▶ **Trecho original**
^^^^^^^^

Alguns estarrecidos perguntam-se como apenas um homem, no caso, o presidente, esteja causando tantas mortes devido à não atuação dele para combater a pandemia. Ele não está sozinho e sabe disso. Conta com a tolerância da chamada grande mídia, que é a favor do neoliberalismo do Guedes e caterva. Essa mídia e outras empresas grandes apoiam a retirada de direitos trabalhistas (a reforma da previdência foi uma dessas estratégias).
Há o apoio de empresários muito ricos e o apoio da chamada grande mídia, que é comandada por empresários muitos ricos. De vez em quando, essa mídia finge uma oposiçãozinha. Esse quadro, por si, já praticamente garantiria a solidez da permanência do presidente no cargo. Todavia, não bastassem os apoios dos muito ricos, o presidente tem o apoio dos que não são muito ricos, os quais, por orgulho, crueldade ou burrice, têm aceitado a piora no poder aquisitivo e a tragédia por que passa o Brasil devido à covid.

^^^^^^^^

▶ **Dados fornecidos**
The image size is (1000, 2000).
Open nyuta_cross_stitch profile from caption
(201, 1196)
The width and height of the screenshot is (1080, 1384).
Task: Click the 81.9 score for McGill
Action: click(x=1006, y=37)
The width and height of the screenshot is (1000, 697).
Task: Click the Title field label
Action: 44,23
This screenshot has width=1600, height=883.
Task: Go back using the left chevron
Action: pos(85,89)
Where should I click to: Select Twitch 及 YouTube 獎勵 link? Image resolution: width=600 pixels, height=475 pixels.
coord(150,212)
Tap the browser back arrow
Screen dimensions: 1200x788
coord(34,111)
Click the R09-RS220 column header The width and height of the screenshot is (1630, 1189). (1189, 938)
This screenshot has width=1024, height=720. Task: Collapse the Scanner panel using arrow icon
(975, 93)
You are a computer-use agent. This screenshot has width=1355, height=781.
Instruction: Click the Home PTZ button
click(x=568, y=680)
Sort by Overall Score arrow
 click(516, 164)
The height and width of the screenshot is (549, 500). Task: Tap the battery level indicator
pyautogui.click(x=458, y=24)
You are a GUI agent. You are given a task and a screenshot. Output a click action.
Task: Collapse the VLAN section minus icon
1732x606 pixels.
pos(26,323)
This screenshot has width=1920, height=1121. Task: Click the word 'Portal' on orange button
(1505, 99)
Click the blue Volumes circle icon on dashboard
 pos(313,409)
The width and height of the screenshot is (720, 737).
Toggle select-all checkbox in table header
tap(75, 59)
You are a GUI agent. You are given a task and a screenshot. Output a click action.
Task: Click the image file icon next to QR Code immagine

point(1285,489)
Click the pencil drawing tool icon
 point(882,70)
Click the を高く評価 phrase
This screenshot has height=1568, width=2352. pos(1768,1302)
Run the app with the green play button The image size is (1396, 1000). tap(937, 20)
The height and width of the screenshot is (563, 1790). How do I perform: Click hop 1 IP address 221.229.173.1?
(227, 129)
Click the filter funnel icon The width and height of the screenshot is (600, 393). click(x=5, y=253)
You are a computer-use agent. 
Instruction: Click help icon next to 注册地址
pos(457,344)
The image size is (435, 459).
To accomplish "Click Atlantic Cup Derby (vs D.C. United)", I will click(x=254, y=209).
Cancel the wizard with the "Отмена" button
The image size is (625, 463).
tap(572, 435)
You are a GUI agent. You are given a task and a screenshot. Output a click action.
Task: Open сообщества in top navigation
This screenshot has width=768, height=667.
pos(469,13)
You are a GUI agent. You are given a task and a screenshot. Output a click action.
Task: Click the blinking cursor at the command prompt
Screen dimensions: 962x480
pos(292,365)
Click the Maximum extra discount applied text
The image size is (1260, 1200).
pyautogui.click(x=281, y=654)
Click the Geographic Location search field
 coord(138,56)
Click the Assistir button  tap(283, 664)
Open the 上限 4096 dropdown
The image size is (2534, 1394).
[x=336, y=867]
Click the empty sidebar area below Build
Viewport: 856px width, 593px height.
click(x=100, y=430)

^^^^^^^^

▶ **Instruções**
(a) Diga se cada frase abaixo está de acordo com o trecho, respondendo sim ou não e citando as palavras do trecho que decidem: (i) a grande mídia é a favor do neoliberalismo do Guedes; (ii) a reforma da previdência é apontada como uma das estratégias de retirada de direitos trabalhistas; (iii) a grande mídia faz oposição firme e constante ao presidente.
(b) Segundo o trecho, os que não são muito ricos aceitam a piora no poder aquisitivo por certos motivos. Liste todos esses motivos.
(c) Repita sem alterar nada a parte do trecho que começa com as palavras "Há o apoio de" e termina com "devido à covid.".

▶ **Respostas**
(a)
(i) Sim: "Conta com a tolerância da chamada grande mídia, que é a favor do neoliberalismo do Guedes e caterva."
(ii) Sim: "(a reforma da previdência foi uma dessas estratégias)"
(iii) Não: "De vez em quando, essa mídia finge uma oposiçãozinha."

(b) orgulho; crueldade; burrice

(c)
Há o apoio de empresários muito ricos e o apoio da chamada grande mídia, que é comandada por empresários muitos ricos. De vez em quando, essa mídia finge uma oposiçãozinha. Esse quadro, por si, já praticamente garantiria a solidez da permanência do presidente no cargo. Todavia, não bastassem os apoios dos muito ricos, o presidente tem o apoio dos que não são muito ricos, os quais, por orgulho, crueldade ou burrice, têm aceitado a piora no poder aquisitivo e a tragédia por que passa o Brasil devido à covid.